The Gameboy Advance is where development has really taken off, though, due to a huge development and support community (link link), robust programming environments like HAM and DevkitPro, and the fact that Gameboy Advance cartridge burners are incredibly easy to find and use. Games of note include Blast Arena Advance, an original “bullet dodger” that the creator distributed in a small run on cartridges (probably inspired by gbadev.org’s 2004 competition, the winning games from which were distributed on cartridges), a Lumines port named Gleam, and my own (in more ways than one, ahem) personal favorite, Season Stacker, the first Gameboy Advance game submitted to the Independent Games Festival. Suprisingly, the Japanese doujin community has only just recently jumped on the GBA homebrew bandwagon; most notably Chinchilla Soft’s Ayu Ayu Panic, featuring the omnipresent Tsukimiya Ayu and Takayama Fumihiko’s BulletGBA, a program for practicing bullet-hell-pattern-dodging.

Despite all the “Blue Oceans” talk, and although there are a few 3rd-party Nintendo-licensed publishers that will sort of “sneak” polished homebrew games into the market, there’s no way that Nintendo’s going to ease up on their licensing, continuing the bizarre conundrum that, although Nintendo probably has the largest number of active and innovative developers, they have significantly less licensed developers than either Sony or Microsoft.

The most fun you can have with a belly full of parasites

I mentioned the Experimental Gameplay Project website in my last post, but should probably fill in more details. The project started out as a class assignment in CMU’s Entertainment Technology Center, and got lots of press not because all of the games were “experimental”, but because they were each created by one person in less than a week. Once the class was over, the department decided to turn the project public, create the Experimental Gameplay Project website, use it to distribute all of the games made for the class, and invite the rest of the world to submit their own damn experimental-games-made-in-less-than-a-week (cough cough).

Many of the games are more “toy” than “game” (i.e. they are interactive, but don’t really have any “goals” or “risks”) but most of them are certainly “experimental”. (The admins are doing a good job of enforcing the “experimentality”, and booted a generic sudoku implementation a couple days after it was submitted.)

One of the most notable, almost-a-game experiments is Super Tummy Bubble, one of the original set of games created for the class by Kyle Gabler.
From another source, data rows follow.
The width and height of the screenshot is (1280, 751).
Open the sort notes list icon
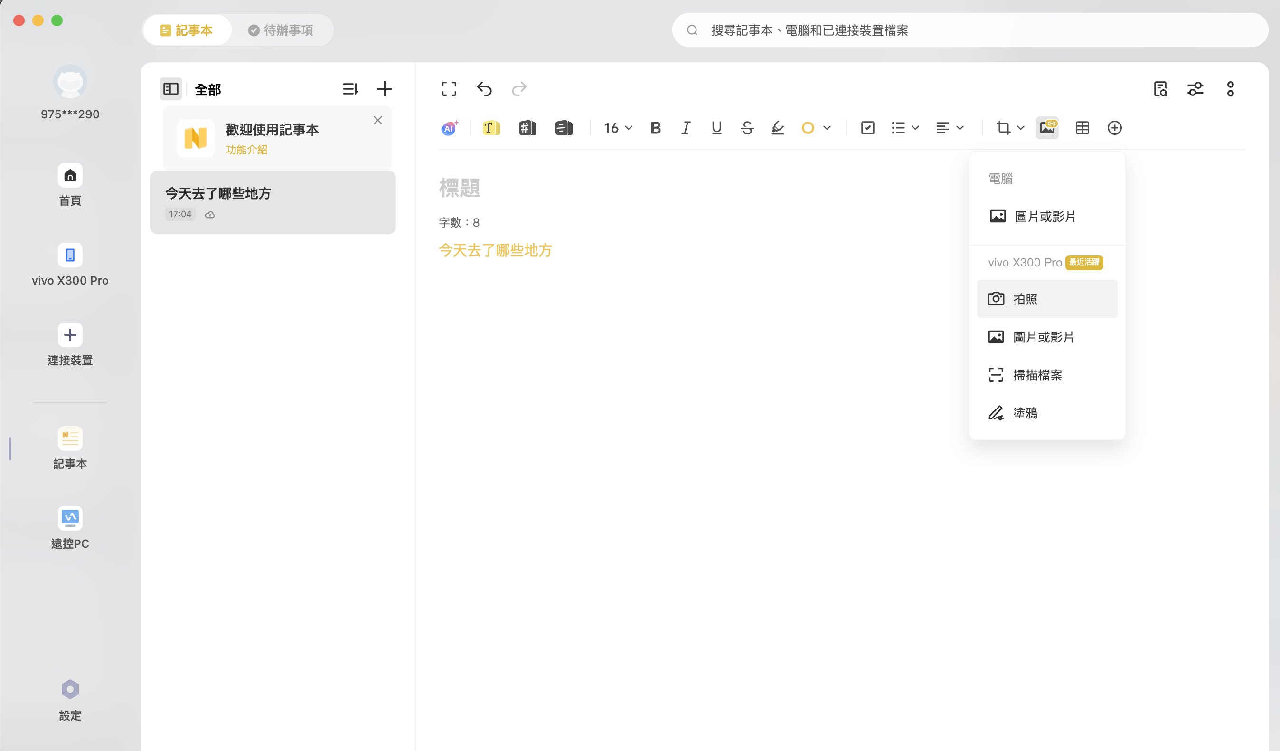(350, 89)
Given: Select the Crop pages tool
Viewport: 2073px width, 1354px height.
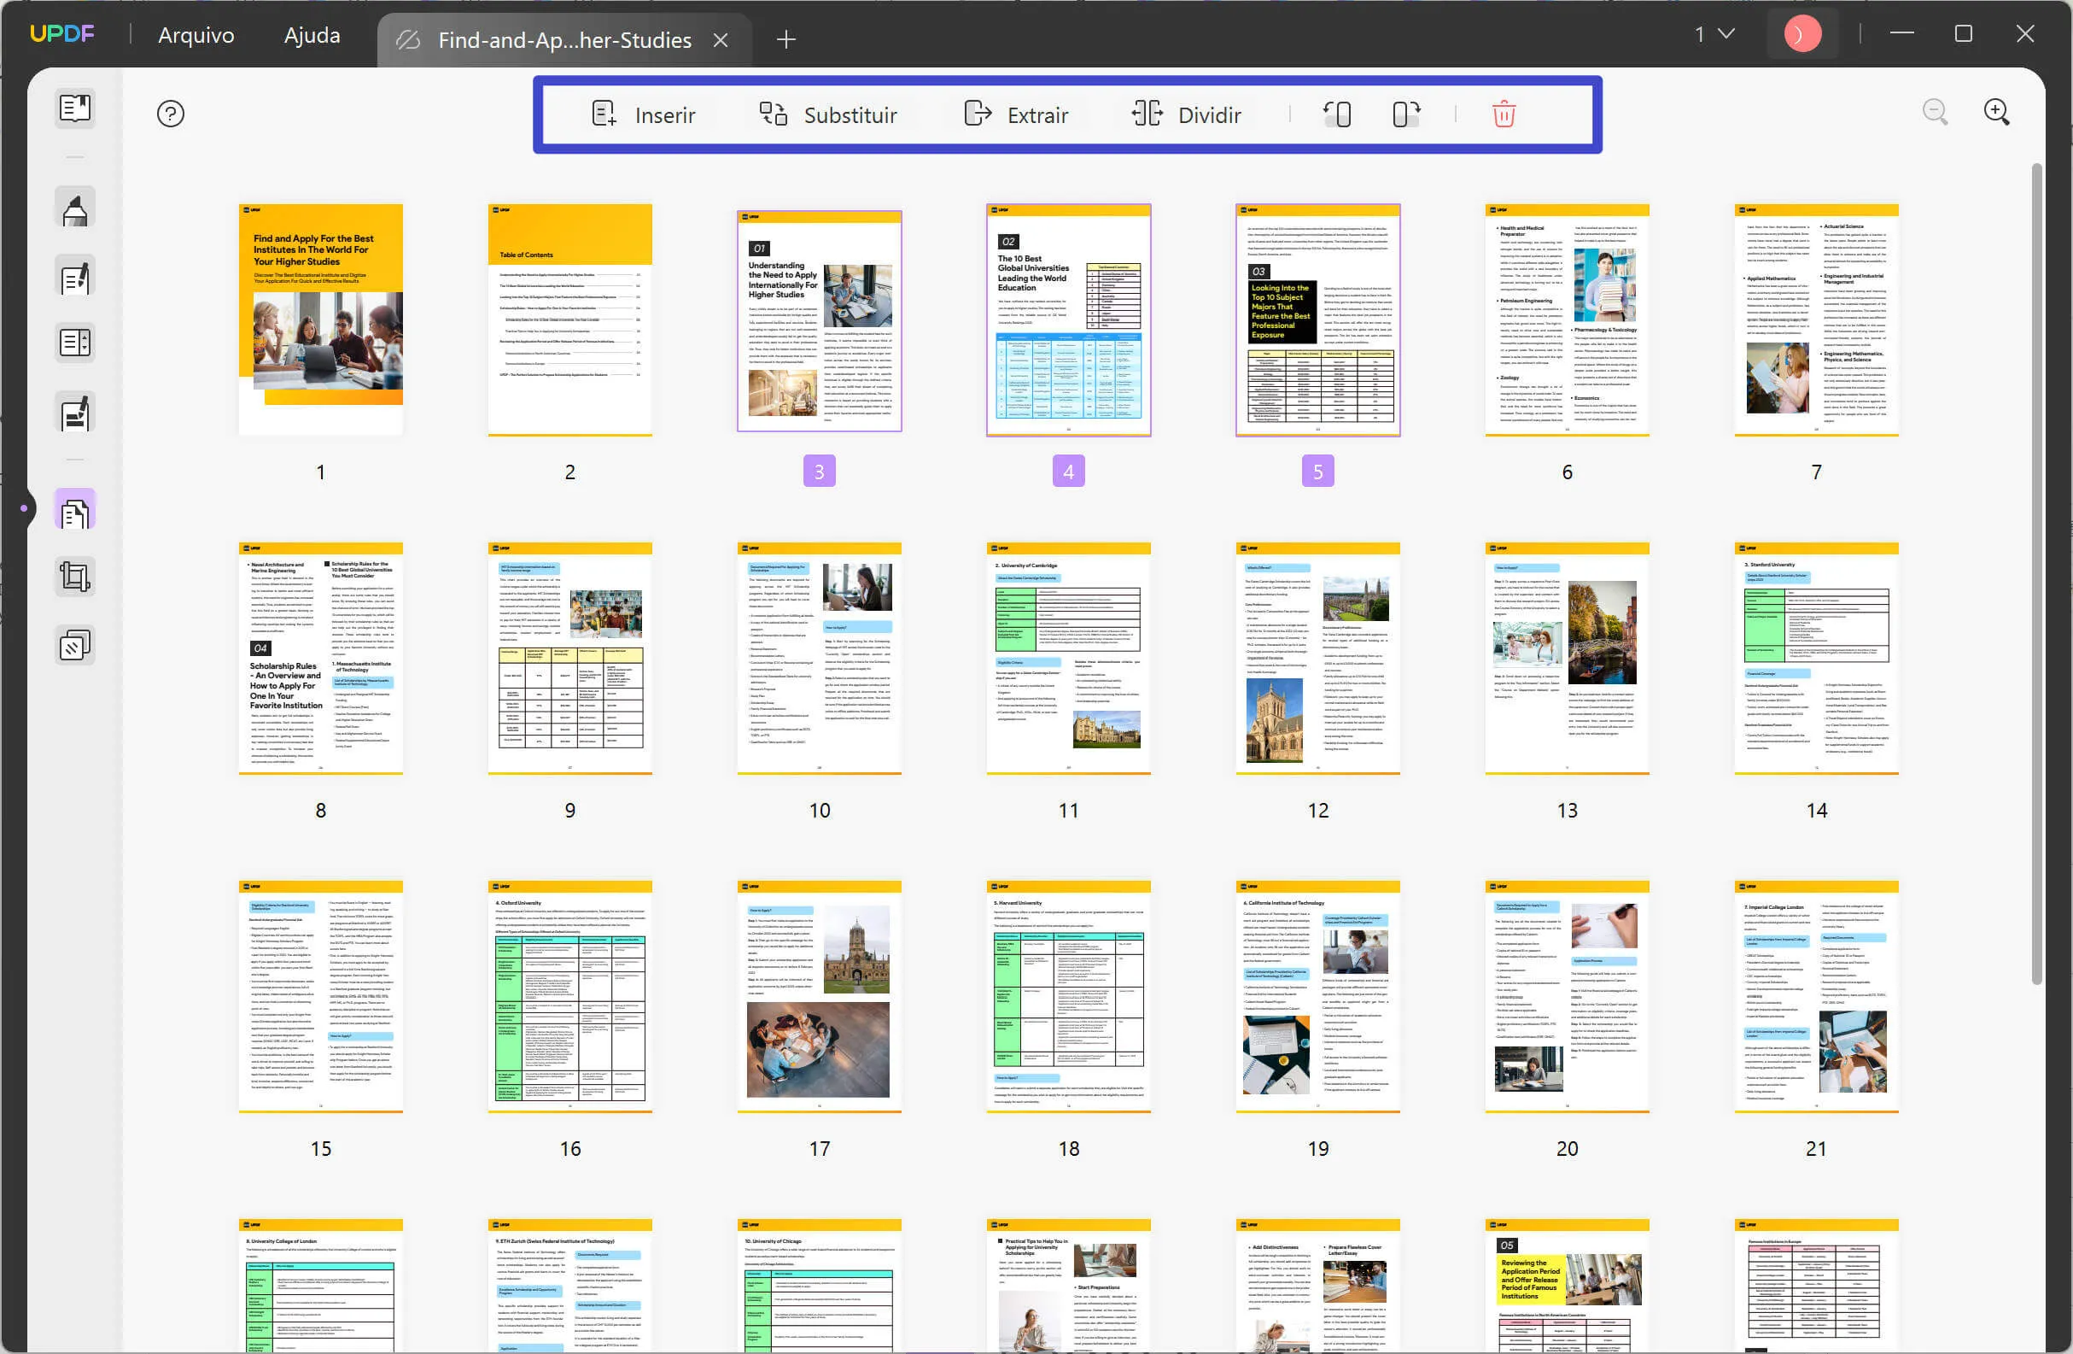Looking at the screenshot, I should pos(74,576).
Created under the “addictive puzzle” theme, the gameplay’s a little random and there is no risk/reward beyond accidentally creating huge combos. Somehow it still manages to be very addictive, though, with its colorful, Hertzfeldt-esque graphics, its simplistic gameplay, its kooky music, and its mildly disturbing theme. Go check it out, and get inspired to make your own damn experimental-game-made-in-less-than-a-week!